• TASK DETAILS
I need an exact copy of the lines from the one containing "Where should I" through the end of the records, without any pictures.

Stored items
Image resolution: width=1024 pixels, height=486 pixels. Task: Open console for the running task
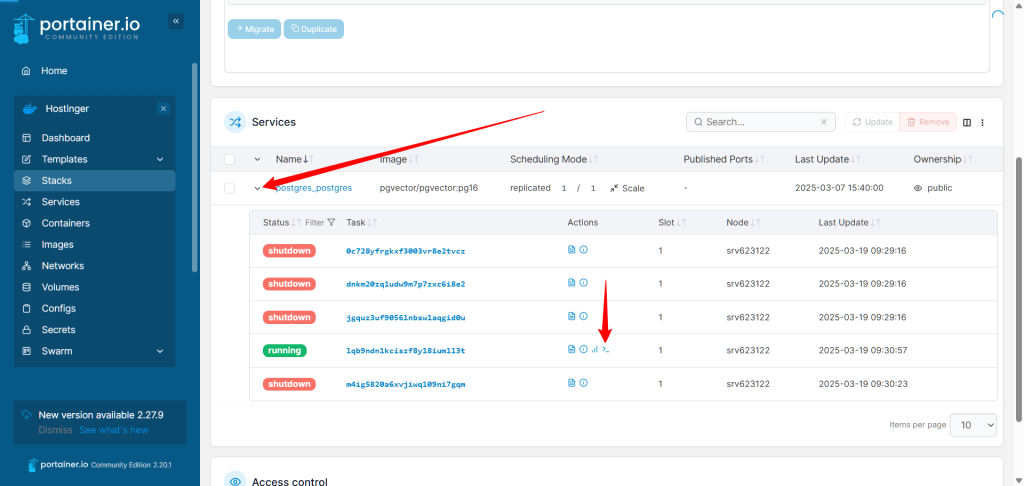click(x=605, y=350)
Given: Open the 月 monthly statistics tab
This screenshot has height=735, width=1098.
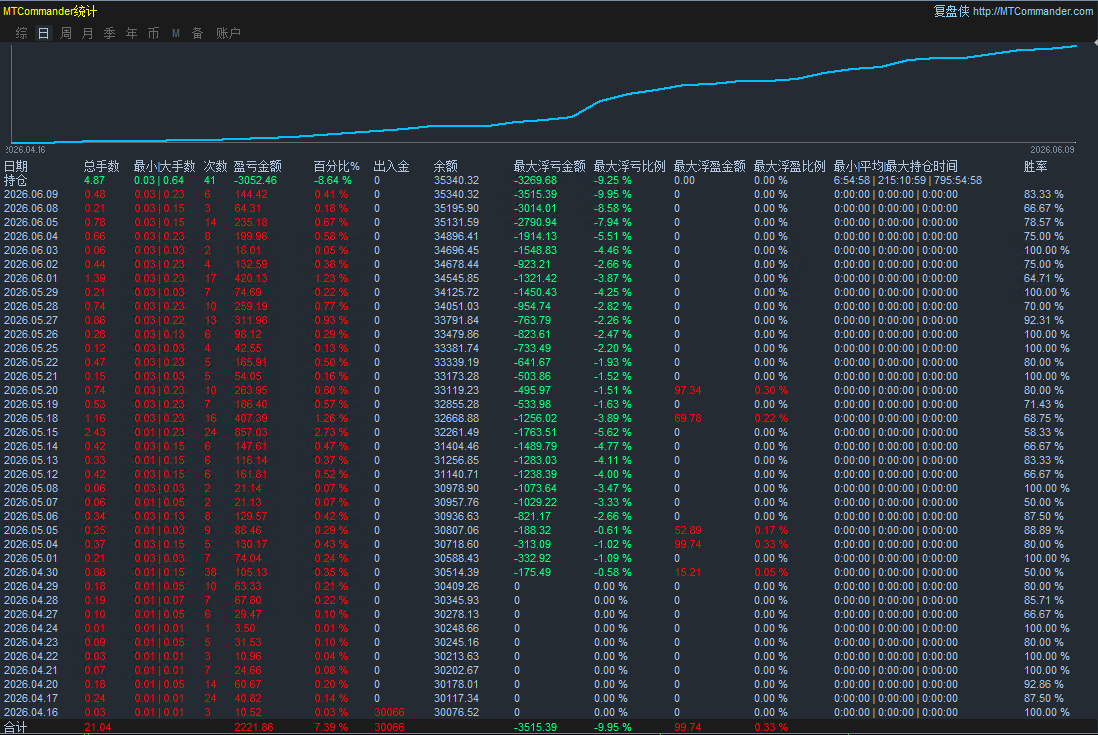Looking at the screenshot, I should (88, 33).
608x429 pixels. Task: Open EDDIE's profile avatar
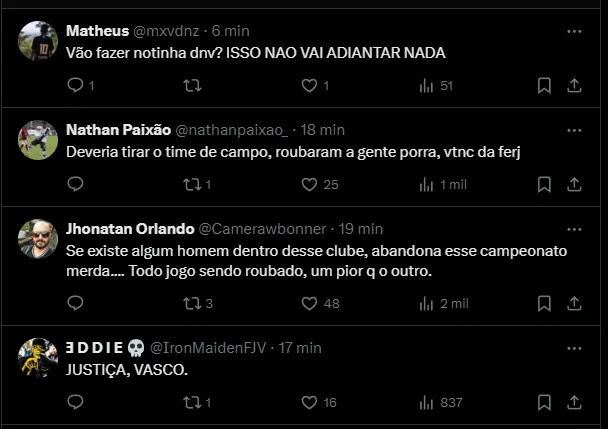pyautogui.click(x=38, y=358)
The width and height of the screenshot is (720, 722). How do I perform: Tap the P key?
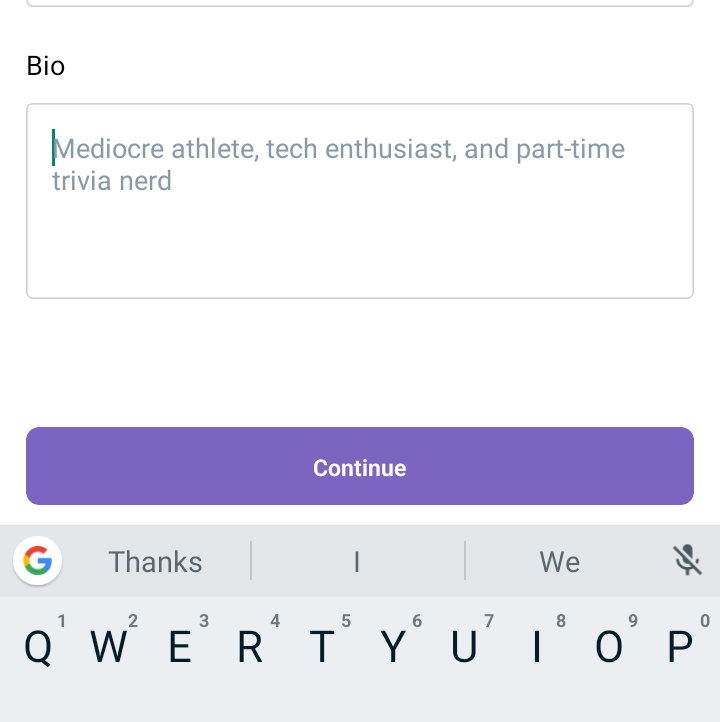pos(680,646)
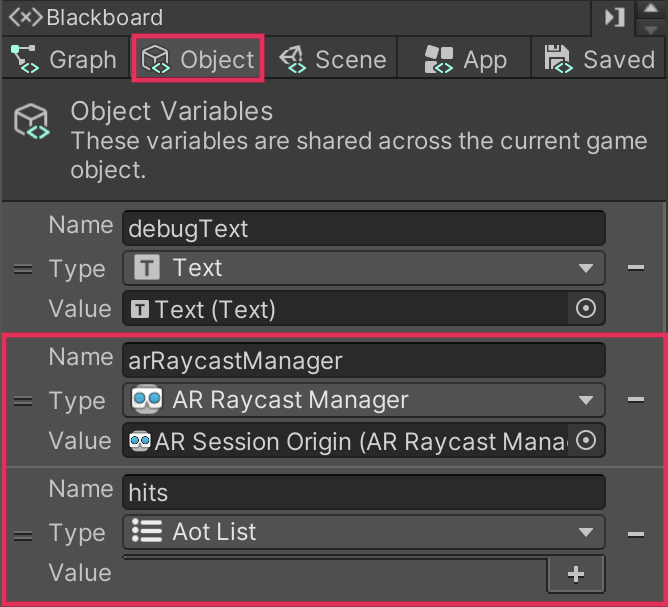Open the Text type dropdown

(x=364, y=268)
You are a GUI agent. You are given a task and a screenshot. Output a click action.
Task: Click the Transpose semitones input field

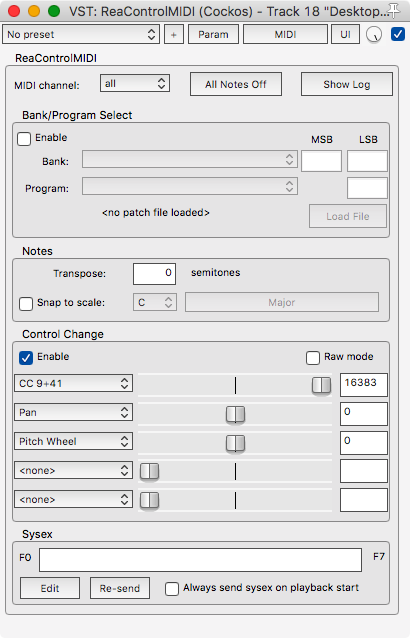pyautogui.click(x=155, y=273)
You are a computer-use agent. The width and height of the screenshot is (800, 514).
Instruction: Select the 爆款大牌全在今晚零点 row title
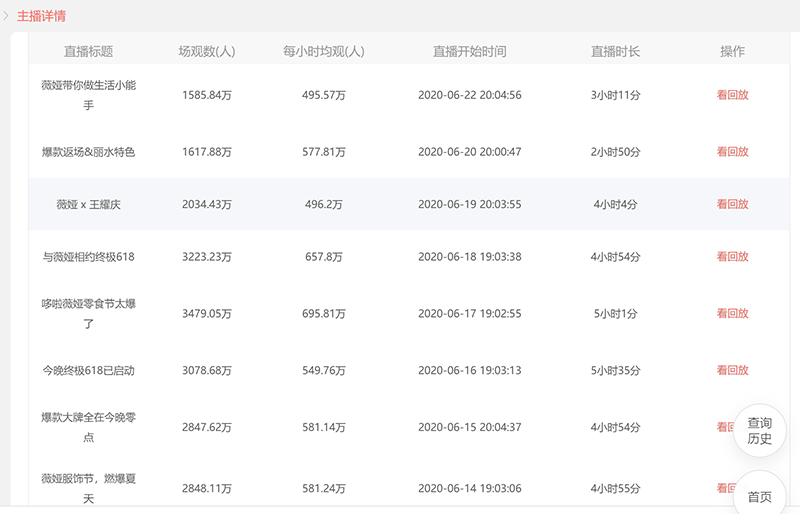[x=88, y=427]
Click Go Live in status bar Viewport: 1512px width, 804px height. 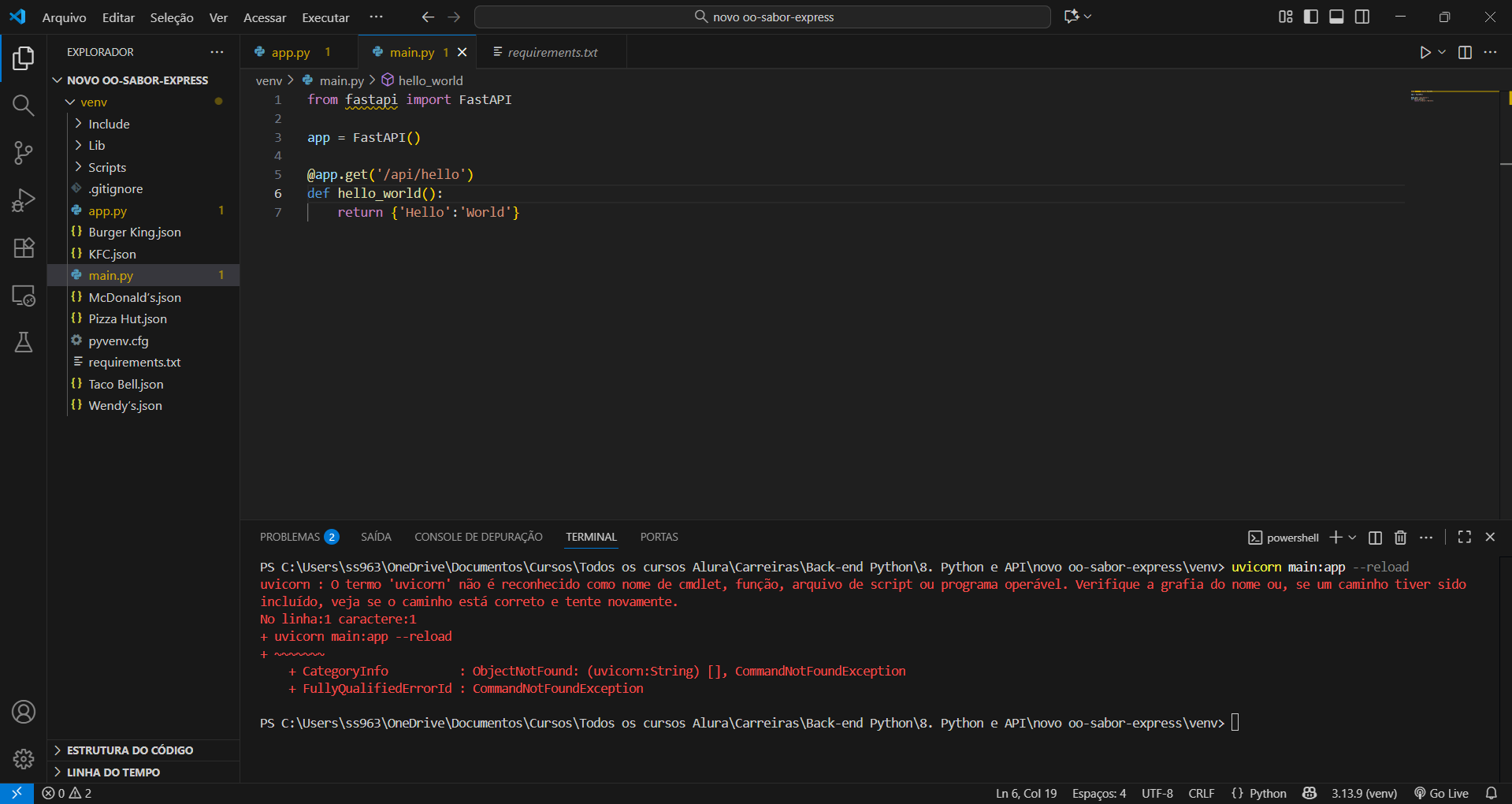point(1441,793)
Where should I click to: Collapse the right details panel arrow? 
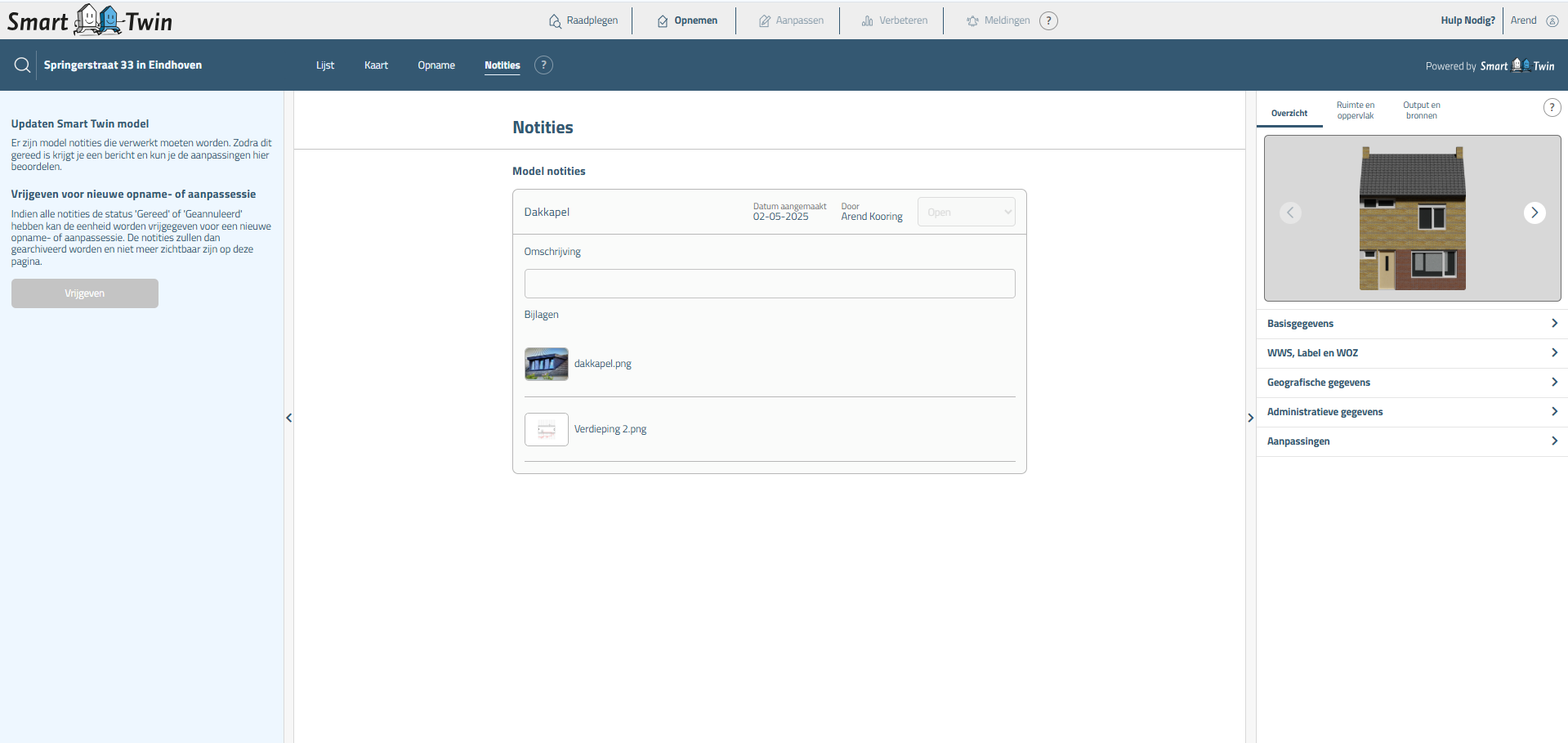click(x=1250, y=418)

• RESPONSE TO THIS EXERCISE
Where should I click to: Collapse the right details panel arrow? 
click(x=1250, y=418)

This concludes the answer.